Ten miles southeast of Leicester is the small pretty village of Tur Langton. The name is derived from the Anglo-Saxon word for an enclosure, meaning ‘long town’. For a long time it was part of the parish of nearby Church Langton and the ‘mother church’ there. However Tur Langton had a chapel which is first mentioned before 1162 and was built by the Maunsell family who were lords of the manor. From 1220 onwards like Thorpe Langton the chapel was served by the mother church at Church Langton.
During the 16th & 17th centuries there was a resident chaplain at Tur Langton but by the 18th century this had lapsed and a curate from Church Langton would have taken the services. In 1791 the chapel consisted of a nave, chancel, south porch and a west bell-cote with two bells. Although it was reported to be a ‘wretched structure’ in 1832 it was still being supported by the parishioners until the new church was built. In 1866 the medieval chapel was dismantled and all that survives now is a portion of the north wall and doorway. This can be found to the west of the village near to the manor house, there is a public right of way which takes you by it and I have marked it on the google map below. There is not much to see but if you are walking it makes an interesting detour. The original church perhaps would have been very much like the current church at Shangton.

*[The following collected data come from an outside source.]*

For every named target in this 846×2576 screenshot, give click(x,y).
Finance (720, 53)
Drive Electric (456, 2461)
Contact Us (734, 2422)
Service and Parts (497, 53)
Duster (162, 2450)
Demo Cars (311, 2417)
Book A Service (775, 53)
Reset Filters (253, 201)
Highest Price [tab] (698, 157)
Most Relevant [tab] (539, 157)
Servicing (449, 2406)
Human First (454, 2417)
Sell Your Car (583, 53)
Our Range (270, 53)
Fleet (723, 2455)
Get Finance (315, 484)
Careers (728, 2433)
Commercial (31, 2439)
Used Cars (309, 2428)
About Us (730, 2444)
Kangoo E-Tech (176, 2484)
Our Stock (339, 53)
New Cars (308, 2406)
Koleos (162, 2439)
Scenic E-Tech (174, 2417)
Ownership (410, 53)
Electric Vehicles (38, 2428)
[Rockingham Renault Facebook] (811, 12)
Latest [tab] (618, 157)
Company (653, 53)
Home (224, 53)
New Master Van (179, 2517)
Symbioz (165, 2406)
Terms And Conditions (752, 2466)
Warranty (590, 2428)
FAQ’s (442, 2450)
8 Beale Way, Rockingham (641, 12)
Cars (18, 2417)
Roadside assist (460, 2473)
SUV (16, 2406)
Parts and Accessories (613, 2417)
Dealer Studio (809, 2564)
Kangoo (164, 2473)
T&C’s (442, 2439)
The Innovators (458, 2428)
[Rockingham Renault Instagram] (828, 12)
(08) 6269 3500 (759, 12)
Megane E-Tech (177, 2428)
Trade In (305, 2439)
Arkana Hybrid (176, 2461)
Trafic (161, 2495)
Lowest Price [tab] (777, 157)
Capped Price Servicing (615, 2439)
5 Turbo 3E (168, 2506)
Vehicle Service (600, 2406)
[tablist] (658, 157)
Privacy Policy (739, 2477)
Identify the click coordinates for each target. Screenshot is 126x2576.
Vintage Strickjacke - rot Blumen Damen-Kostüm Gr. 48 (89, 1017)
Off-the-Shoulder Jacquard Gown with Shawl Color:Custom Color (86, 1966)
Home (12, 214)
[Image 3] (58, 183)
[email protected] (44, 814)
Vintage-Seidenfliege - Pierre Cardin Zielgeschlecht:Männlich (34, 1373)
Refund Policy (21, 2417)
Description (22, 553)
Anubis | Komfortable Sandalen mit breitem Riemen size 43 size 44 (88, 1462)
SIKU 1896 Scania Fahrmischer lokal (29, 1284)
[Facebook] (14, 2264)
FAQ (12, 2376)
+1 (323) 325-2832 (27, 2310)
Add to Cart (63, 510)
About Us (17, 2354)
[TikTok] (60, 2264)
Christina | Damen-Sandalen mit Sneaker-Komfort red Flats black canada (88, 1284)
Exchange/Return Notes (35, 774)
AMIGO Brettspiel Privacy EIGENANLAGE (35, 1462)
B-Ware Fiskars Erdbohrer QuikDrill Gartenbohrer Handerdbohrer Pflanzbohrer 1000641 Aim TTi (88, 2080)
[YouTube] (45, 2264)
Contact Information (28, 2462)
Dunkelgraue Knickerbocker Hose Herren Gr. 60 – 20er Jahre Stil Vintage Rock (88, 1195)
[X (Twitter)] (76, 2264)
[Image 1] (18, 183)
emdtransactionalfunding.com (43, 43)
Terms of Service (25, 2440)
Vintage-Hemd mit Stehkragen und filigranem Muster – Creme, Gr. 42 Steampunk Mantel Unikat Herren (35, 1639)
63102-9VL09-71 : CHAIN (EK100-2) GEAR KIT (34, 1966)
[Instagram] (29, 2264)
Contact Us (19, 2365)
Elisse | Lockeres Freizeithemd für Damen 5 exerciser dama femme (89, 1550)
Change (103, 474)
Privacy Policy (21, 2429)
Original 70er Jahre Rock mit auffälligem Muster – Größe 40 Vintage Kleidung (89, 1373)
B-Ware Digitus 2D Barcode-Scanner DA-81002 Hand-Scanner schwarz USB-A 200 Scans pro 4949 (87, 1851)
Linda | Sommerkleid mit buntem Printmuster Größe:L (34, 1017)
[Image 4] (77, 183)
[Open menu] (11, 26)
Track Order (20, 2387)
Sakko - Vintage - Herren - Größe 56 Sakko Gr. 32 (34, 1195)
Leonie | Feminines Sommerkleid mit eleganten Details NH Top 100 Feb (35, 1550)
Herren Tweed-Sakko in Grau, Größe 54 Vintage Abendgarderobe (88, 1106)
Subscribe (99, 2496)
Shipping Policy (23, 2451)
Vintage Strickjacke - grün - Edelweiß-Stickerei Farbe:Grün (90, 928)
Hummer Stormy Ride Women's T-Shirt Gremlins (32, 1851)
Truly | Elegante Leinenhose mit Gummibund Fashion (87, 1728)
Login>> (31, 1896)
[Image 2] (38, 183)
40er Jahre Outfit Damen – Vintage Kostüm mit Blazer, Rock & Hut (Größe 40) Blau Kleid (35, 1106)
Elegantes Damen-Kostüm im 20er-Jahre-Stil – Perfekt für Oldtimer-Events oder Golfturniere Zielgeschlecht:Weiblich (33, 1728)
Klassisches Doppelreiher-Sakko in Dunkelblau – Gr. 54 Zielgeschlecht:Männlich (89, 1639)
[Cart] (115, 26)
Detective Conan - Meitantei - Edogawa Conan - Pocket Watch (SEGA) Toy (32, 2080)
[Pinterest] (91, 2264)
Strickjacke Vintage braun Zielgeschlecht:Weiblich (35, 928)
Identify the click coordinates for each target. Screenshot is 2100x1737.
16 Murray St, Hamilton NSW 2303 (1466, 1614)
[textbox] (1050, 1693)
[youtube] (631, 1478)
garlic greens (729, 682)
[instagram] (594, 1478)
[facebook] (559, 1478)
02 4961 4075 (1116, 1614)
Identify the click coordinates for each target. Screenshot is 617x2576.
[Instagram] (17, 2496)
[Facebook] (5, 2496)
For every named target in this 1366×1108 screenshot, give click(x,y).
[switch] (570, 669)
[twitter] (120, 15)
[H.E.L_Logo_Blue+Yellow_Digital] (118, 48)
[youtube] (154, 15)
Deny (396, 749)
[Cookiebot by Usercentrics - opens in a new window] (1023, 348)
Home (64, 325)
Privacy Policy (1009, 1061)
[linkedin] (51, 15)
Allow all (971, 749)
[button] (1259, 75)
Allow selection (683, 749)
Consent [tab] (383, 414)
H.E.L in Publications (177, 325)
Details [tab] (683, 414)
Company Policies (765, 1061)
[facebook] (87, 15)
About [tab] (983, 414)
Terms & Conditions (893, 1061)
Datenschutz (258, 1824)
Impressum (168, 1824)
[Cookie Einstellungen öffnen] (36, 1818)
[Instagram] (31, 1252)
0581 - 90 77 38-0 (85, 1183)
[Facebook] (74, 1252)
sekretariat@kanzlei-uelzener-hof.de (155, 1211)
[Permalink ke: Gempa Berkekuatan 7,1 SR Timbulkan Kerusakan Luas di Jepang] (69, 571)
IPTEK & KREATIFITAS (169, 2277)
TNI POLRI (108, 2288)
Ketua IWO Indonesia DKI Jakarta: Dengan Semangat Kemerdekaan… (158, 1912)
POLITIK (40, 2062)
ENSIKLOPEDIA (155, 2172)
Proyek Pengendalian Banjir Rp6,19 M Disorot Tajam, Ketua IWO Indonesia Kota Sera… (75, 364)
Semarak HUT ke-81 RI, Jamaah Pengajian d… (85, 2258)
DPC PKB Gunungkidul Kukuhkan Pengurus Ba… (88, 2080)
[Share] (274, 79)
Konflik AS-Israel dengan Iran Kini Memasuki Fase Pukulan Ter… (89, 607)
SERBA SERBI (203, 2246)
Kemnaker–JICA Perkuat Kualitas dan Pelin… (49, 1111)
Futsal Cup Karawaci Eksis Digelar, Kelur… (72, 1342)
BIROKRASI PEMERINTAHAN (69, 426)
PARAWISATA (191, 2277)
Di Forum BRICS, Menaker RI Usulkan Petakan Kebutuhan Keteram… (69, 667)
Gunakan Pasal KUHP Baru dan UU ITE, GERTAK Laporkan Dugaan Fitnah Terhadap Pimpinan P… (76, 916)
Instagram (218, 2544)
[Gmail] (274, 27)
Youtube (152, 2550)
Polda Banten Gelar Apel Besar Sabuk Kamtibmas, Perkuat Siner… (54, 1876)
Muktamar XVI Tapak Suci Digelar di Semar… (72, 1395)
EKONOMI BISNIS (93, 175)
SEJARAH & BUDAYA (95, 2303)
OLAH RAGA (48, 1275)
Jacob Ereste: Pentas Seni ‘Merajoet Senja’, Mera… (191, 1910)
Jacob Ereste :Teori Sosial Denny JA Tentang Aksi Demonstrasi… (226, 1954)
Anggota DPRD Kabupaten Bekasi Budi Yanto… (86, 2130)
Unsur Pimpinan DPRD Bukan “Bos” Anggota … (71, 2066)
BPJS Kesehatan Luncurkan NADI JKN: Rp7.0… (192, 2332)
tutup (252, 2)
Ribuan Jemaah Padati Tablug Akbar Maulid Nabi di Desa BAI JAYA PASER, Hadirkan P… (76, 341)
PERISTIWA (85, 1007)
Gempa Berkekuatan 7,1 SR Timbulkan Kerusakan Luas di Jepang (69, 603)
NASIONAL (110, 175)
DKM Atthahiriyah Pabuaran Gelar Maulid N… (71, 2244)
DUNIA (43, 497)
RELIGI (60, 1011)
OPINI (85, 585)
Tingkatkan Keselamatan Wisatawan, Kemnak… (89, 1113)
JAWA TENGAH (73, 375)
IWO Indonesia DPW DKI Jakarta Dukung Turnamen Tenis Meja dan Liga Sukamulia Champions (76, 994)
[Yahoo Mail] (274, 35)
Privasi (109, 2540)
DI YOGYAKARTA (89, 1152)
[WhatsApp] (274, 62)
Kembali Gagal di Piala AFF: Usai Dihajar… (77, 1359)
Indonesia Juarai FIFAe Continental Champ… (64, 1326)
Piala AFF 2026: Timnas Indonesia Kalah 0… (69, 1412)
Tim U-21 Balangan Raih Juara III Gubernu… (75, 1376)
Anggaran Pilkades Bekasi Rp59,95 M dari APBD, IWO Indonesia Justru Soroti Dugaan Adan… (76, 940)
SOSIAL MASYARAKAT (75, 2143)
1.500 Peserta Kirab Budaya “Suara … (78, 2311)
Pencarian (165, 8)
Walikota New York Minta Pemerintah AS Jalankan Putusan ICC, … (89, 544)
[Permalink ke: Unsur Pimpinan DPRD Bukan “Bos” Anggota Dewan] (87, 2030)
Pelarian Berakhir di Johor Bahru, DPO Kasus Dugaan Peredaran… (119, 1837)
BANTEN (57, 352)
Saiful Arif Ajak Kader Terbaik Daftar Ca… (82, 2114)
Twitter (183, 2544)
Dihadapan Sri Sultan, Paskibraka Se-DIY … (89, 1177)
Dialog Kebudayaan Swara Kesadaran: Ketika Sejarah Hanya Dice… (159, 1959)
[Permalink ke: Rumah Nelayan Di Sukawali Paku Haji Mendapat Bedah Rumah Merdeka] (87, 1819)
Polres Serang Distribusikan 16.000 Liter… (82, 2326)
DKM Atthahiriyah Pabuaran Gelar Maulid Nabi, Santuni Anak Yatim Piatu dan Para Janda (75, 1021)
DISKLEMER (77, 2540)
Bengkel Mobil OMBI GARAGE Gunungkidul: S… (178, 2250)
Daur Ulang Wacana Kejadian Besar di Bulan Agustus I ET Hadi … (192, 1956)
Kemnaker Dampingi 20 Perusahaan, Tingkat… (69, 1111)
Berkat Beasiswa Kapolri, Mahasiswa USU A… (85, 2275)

In May 1864 the Hanbury Charity Trust decided to restore the three Langton Churches and the work was given to the Leicester Architects of Goddard & Son. Sir Charles Isham donated land for the building of a new church and Joseph Goddard (1840-1900) was the chief designer. He became Leicestershires leading architect in the 19th century and we have come across Goddard’s work in many Victorian renovations and rebuilds.
The earliest designs were for a two aisled structure with a slight transeptal projection on the south side. These plans were then abandoned and the present church built. St Andrew’s is important as the most advanced design of its time in the county and after Leicester’s St Andrew is the most striking example of High Victorian church building in Leicestershire. St Andrew’s built in 1865-6 is entirely built of red brick with contrasting blue-black bricks on the buttresses and in the hoods of the arches. There are also lobed bricks used in the arcade arches. The view of the south side is very striking from a distance with the large three light windows and contrasting red and blue-black brick design. The apsidal sanctuary leads around to the north side which faces the village street and has smaller detail. Inside we have a north aisle, nave, organ chamber, small vestry and sanctuary. The large west broached tower is also made of red brick. There have been no modifications since 1866 and all the fixtures and furnishings are original.
Joseph Goddard went on to design the Clock Tower in Leicester (1868), the bell-cote at nearby Stonton Wyville (1869) and Glenfield church in 1876-7. Between him and his father they have left an enduring imprint on the Victorian architecture of Leicester and the county and on the many churches they renovated in the period. Although many people (including myself to a certain extent) deplore the ‘Victorianization’ of the many medieval churches that were renovated some did require urgent attention and they did what they thought was best for these buildings.
I like St Andrews it is an impressive piece of Victorian church architecture and it is especially fine from the south side. There is parking outside the church but it is usually locked. There is The Crown across the road for refreshments and there are plenty of walks around the ‘Langtons’ and nearby villages for you to enjoy. I would like to thank the churchwarden for her valued information and showing me the remains of the original medieval chapel.